-- start Data provided --
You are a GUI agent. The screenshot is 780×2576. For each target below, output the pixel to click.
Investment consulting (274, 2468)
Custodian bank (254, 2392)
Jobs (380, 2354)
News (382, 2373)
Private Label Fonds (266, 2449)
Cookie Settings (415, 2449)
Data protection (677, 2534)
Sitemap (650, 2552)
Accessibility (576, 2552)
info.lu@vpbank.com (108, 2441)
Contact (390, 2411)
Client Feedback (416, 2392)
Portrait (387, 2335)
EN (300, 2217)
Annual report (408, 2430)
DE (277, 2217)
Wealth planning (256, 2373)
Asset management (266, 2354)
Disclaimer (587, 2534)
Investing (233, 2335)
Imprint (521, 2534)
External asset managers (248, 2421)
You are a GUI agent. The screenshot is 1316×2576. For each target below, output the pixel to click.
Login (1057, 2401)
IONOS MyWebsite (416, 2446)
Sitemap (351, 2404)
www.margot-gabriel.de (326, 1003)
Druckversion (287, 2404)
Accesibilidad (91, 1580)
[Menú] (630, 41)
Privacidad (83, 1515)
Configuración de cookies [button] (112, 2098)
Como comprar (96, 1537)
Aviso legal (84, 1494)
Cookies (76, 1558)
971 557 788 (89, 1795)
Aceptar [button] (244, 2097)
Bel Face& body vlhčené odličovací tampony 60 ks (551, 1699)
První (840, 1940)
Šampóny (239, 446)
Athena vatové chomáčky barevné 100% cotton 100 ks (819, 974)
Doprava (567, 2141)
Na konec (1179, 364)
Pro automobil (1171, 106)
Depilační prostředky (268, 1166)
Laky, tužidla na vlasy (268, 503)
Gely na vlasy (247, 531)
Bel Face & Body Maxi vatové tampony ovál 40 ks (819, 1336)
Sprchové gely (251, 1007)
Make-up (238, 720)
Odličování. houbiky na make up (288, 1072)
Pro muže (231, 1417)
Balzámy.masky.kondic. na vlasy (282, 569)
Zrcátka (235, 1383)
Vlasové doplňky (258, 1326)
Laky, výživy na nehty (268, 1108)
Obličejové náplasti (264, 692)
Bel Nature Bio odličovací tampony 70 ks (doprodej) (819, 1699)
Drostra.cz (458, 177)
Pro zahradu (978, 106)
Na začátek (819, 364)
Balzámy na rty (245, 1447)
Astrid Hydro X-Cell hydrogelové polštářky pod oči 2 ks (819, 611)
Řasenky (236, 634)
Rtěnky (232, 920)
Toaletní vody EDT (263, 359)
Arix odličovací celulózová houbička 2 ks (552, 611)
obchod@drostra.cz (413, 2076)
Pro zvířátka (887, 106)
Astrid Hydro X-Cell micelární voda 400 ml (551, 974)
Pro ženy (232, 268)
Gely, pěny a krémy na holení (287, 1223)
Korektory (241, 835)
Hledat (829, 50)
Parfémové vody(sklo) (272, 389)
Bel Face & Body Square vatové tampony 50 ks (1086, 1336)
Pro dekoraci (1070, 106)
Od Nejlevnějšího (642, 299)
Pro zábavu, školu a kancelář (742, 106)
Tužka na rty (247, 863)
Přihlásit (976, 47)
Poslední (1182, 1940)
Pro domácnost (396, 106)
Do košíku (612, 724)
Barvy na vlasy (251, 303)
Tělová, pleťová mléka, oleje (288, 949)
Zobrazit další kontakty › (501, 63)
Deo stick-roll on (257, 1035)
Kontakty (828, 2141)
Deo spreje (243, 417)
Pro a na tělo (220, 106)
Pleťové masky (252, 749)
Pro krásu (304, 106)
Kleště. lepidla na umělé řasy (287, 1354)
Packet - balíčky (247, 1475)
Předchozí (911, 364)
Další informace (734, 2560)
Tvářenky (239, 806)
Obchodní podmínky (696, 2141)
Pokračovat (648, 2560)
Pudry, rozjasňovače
-- end Data provided --
→ Aim
Could you quote every one of the lines above word for word, from the first to the last?

→ Solution
You are a GUI agent. The screenshot is 780×2576. For each target below, output the pixel to click.
Investment consulting (274, 2468)
Custodian bank (254, 2392)
Jobs (380, 2354)
News (382, 2373)
Private Label Fonds (266, 2449)
Cookie Settings (415, 2449)
Data protection (677, 2534)
Sitemap (650, 2552)
Accessibility (576, 2552)
info.lu@vpbank.com (108, 2441)
Contact (390, 2411)
Client Feedback (416, 2392)
Portrait (387, 2335)
EN (300, 2217)
Annual report (408, 2430)
DE (277, 2217)
Wealth planning (256, 2373)
Asset management (266, 2354)
Disclaimer (587, 2534)
Investing (233, 2335)
Imprint (521, 2534)
External asset managers (248, 2421)
You are a GUI agent. The screenshot is 1316×2576. For each target below, output the pixel to click.
Login (1057, 2401)
IONOS MyWebsite (416, 2446)
Sitemap (351, 2404)
www.margot-gabriel.de (326, 1003)
Druckversion (287, 2404)
Accesibilidad (91, 1580)
[Menú] (630, 41)
Privacidad (83, 1515)
Configuración de cookies [button] (112, 2098)
Como comprar (96, 1537)
Aviso legal (84, 1494)
Cookies (76, 1558)
971 557 788 (89, 1795)
Aceptar [button] (244, 2097)
Bel Face& body vlhčené odličovací tampony 60 ks (551, 1699)
První (840, 1940)
Šampóny (239, 446)
Athena vatové chomáčky barevné 100% cotton 100 ks (819, 974)
Doprava (567, 2141)
Na konec (1179, 364)
Pro automobil (1171, 106)
Depilační prostředky (268, 1166)
Laky, tužidla na vlasy (268, 503)
Gely na vlasy (247, 531)
Bel Face & Body Maxi vatové tampony ovál 40 ks (819, 1336)
Sprchové gely (251, 1007)
Make-up (238, 720)
Odličování. houbiky na make up (288, 1072)
Pro muže (231, 1417)
Balzámy.masky.kondic. na vlasy (282, 569)
Zrcátka (235, 1383)
Vlasové doplňky (258, 1326)
Laky, výživy na nehty (268, 1108)
Obličejové náplasti (264, 692)
Bel Nature Bio odličovací tampony 70 ks (doprodej) (819, 1699)
Drostra.cz (458, 177)
Pro zahradu (978, 106)
Na začátek (819, 364)
Balzámy na rty (245, 1447)
Astrid Hydro X-Cell hydrogelové polštářky pod oči 2 ks (819, 611)
Řasenky (236, 634)
Rtěnky (232, 920)
Toaletní vody EDT (263, 359)
Arix odličovací celulózová houbička 2 ks (552, 611)
obchod@drostra.cz (413, 2076)
Pro zvířátka (887, 106)
Astrid Hydro X-Cell micelární voda 400 ml (551, 974)
Pro ženy (232, 268)
Gely, pěny a krémy na holení (287, 1223)
Korektory (241, 835)
Hledat (829, 50)
Parfémové vody(sklo) (272, 389)
Bel Face & Body Square vatové tampony 50 ks (1086, 1336)
Pro dekoraci (1070, 106)
Od Nejlevnějšího (642, 299)
Pro zábavu, školu a kancelář (742, 106)
Tužka na rty (247, 863)
Přihlásit (976, 47)
Poslední (1182, 1940)
Pro domácnost (396, 106)
Do košíku (612, 724)
Barvy na vlasy (251, 303)
Tělová, pleťová mléka, oleje (288, 949)
Zobrazit další kontakty › (501, 63)
Deo stick-roll on (257, 1035)
Kontakty (828, 2141)
Deo spreje (243, 417)
Pro a na tělo (220, 106)
Pleťové masky (252, 749)
Pro krásu (304, 106)
Kleště. lepidla na umělé řasy (287, 1354)
Packet - balíčky (247, 1475)
Předchozí (911, 364)
Další informace (734, 2560)
Tvářenky (239, 806)
Obchodní podmínky (696, 2141)
Pokračovat (648, 2560)
Pudry, rozjasňovače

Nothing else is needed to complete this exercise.